Durante muitos anos não havia uma regulamentação específica para o setor de saneamento em nosso país. A população além de conviver com a falta de água potável, não contava com sistema de coleta, tratamento de esgoto e muito menos com uma destinação final adequada destes resíduos, culminando numa disseminação de diversas doenças.
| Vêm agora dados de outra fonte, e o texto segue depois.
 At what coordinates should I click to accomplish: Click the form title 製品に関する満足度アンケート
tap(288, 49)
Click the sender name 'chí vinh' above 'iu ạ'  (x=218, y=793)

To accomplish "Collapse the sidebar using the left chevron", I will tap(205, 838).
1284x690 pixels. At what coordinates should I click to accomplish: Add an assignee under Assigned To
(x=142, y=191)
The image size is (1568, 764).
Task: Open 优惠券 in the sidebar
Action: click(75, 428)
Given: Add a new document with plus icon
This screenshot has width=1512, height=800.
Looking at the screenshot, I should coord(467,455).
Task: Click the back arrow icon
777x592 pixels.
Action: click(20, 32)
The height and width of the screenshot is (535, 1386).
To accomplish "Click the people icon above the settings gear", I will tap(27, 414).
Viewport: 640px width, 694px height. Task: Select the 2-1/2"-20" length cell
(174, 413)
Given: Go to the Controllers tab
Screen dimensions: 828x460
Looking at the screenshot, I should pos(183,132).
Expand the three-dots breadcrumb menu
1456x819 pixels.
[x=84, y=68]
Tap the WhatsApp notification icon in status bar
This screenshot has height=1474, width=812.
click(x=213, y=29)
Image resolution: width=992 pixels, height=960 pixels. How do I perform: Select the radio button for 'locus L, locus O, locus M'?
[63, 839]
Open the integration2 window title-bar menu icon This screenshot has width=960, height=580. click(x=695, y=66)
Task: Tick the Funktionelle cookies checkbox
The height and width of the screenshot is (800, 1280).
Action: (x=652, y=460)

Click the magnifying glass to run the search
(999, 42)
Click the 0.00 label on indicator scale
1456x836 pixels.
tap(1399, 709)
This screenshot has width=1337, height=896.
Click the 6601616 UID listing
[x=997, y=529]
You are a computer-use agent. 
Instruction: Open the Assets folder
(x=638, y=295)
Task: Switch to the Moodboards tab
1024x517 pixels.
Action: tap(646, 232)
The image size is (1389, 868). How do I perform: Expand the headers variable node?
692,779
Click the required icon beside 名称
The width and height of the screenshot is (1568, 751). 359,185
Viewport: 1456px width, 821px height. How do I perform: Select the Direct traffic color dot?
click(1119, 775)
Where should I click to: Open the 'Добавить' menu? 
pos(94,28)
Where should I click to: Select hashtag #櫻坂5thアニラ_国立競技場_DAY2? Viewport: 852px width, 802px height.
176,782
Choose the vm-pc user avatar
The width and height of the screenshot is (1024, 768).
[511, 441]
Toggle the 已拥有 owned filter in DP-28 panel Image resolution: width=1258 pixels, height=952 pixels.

Em 2007, no entanto, foi aprovado um Projeto de Lei a de número 11.445, através da qual foi criado o Marco Regulatório do Saneamento no Brasil, com diretrizes claras sobre o papel e atuação dos estados e municípios na captação, tratamento e distribuição de água e captação, tratamento de esgoto e destinação final e adequada dos resíduos, bem como o método de subsídio cruzado, permitindo que os municípios superavitários subsidiassem os deficitários, possibilitando a prestação de um serviço de qualidade a toda a população, que há muito carecia de melhorias de suas condições de vida, saúde e bem estar.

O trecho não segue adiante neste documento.